[Element lookup records]

--*--

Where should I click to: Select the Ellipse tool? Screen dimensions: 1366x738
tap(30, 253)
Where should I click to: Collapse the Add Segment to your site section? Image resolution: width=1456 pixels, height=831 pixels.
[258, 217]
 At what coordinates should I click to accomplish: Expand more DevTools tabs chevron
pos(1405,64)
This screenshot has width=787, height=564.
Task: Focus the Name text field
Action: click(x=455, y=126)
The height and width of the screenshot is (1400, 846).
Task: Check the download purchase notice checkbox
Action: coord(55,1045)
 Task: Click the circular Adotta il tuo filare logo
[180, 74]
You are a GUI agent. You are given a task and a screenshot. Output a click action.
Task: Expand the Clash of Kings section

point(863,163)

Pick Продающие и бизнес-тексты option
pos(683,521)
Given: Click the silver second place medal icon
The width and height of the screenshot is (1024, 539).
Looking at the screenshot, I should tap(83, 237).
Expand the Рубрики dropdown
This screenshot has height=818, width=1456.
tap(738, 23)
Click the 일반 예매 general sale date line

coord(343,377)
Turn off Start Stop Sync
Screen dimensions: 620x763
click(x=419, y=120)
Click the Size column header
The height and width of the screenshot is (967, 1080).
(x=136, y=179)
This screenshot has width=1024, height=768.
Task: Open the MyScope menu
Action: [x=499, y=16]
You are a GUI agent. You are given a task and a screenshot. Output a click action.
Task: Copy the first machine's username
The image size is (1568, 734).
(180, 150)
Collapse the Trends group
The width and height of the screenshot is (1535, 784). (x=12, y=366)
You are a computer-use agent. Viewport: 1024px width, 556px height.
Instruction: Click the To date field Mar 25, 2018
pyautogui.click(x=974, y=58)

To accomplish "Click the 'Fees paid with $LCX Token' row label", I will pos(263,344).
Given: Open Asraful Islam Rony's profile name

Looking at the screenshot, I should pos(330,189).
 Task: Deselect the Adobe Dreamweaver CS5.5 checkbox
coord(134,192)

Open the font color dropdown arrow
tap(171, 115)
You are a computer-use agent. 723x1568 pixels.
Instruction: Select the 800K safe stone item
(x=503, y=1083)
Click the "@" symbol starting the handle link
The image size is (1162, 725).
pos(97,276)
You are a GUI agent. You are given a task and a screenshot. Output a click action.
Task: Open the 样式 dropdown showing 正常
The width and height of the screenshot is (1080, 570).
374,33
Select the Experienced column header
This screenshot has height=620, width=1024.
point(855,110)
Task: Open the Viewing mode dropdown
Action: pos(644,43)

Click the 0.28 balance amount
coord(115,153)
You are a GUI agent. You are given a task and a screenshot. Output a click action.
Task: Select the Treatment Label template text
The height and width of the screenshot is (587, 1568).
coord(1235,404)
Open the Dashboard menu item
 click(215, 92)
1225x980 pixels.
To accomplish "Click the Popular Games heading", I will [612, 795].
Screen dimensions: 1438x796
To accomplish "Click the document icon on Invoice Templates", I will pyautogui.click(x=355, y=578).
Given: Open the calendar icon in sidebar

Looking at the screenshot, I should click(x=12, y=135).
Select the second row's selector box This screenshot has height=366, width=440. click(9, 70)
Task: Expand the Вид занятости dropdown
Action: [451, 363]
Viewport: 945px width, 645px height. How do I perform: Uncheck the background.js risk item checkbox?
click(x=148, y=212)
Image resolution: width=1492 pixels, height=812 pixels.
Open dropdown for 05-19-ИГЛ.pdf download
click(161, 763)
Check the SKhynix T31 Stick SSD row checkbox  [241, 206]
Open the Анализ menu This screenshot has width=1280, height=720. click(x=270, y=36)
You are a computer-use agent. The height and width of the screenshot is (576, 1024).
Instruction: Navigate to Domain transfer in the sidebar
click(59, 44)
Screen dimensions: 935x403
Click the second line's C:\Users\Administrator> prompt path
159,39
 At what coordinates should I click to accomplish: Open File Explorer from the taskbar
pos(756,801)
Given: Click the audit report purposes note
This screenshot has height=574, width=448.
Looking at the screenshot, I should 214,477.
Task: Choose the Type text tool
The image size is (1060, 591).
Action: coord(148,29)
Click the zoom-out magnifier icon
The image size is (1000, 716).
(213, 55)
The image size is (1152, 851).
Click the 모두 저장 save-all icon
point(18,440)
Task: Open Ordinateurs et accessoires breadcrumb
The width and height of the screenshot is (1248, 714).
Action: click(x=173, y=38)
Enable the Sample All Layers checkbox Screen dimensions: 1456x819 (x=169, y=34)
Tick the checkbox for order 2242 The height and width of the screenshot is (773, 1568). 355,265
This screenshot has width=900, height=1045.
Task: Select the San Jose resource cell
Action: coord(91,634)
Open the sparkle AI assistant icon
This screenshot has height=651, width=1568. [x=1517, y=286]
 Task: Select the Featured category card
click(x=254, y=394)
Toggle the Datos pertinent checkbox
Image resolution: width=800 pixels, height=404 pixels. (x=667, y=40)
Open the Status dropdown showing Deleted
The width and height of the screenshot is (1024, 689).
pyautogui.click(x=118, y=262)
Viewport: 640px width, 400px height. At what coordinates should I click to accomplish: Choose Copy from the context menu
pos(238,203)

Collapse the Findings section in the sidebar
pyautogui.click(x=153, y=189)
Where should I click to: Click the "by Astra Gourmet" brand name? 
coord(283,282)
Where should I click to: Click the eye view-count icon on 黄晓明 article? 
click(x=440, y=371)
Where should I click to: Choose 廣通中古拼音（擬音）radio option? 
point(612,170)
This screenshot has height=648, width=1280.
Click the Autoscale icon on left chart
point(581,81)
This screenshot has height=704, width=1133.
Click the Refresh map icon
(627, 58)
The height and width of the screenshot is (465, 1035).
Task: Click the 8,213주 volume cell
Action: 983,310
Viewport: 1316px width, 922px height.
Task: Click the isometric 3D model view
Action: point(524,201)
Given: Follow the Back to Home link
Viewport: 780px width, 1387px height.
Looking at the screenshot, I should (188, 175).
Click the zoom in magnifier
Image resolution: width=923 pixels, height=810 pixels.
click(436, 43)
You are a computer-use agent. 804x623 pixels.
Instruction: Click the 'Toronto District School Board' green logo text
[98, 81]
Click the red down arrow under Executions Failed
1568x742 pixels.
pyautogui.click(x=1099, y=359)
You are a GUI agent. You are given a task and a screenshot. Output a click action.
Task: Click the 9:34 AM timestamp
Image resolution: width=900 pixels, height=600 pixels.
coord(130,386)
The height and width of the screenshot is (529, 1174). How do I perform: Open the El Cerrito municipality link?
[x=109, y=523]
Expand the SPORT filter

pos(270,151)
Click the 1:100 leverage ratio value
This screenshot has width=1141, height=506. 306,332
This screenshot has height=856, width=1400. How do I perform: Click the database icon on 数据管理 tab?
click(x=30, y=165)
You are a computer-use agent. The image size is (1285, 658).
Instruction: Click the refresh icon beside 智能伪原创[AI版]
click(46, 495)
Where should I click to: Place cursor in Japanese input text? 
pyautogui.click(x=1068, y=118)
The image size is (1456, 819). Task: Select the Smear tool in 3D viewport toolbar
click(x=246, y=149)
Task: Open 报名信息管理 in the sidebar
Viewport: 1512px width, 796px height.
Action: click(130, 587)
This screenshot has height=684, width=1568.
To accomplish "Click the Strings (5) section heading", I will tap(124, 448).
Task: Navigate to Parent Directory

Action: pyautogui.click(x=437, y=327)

--*--

Set task — Return the lines of the records verbatim, starting with the line that contains "Open the sparkle AI assistant icon" and ending with the line that contains "point(581,81)", both included.

Response for this exercise —
Open the sparkle AI assistant icon
This screenshot has height=651, width=1568. [x=1517, y=286]
 Task: Select the Featured category card
click(x=254, y=394)
Toggle the Datos pertinent checkbox
Image resolution: width=800 pixels, height=404 pixels. (x=667, y=40)
Open the Status dropdown showing Deleted
The width and height of the screenshot is (1024, 689).
pyautogui.click(x=118, y=262)
Viewport: 640px width, 400px height. At what coordinates should I click to accomplish: Choose Copy from the context menu
pos(238,203)

Collapse the Findings section in the sidebar
pyautogui.click(x=153, y=189)
Where should I click to: Click the "by Astra Gourmet" brand name? 
coord(283,282)
Where should I click to: Click the eye view-count icon on 黄晓明 article? 
click(x=440, y=371)
Where should I click to: Choose 廣通中古拼音（擬音）radio option? 
point(612,170)
This screenshot has height=648, width=1280.
Click the Autoscale icon on left chart
point(581,81)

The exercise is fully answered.